- _EXTRAIT À LIRE_
********

"Le rap met KO toutes les musiques, personne ne peut rivaliser"
VideoPrésent il y a quelques jours à Bruxelles à l'occasion d'un showcase, Alonzo nous a accordé quelques minutes dans son programme surchargé pour évoquer le succès de son dernier album "100%", reflet d'une carrière solo devenue riche après un démarrage en douceur. Dans ce nouvel opus, l'ex-Psy4 de la Rime aborde des thèmes plus profonds, comme la famille ou sa relation avec Soprano, entame une introspection sans avoir encore résolu son rapport complexe avec sa passion, le rap. Interview avec un zeste d'égotrip.
Le titre de ton album "100%" cache un Alonzo à cœur ouvert?

********

- _DONNÉES FOURNIES_
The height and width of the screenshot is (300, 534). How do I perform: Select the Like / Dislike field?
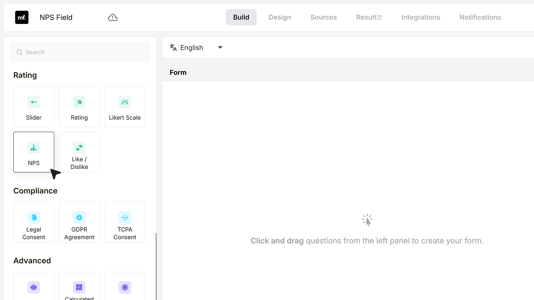(x=79, y=152)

********

- _TÂCHE À RÉALISER_
D'après l'extrait sur Alonzo, de quel groupe l'artiste faisait-il partie avant sa carrière solo ? Répondez en vous fondant uniquement sur l'extrait, sans recourir aux lignes.

- _RÉPONSE AU PROBLÈME_
Psy4 de la Rime.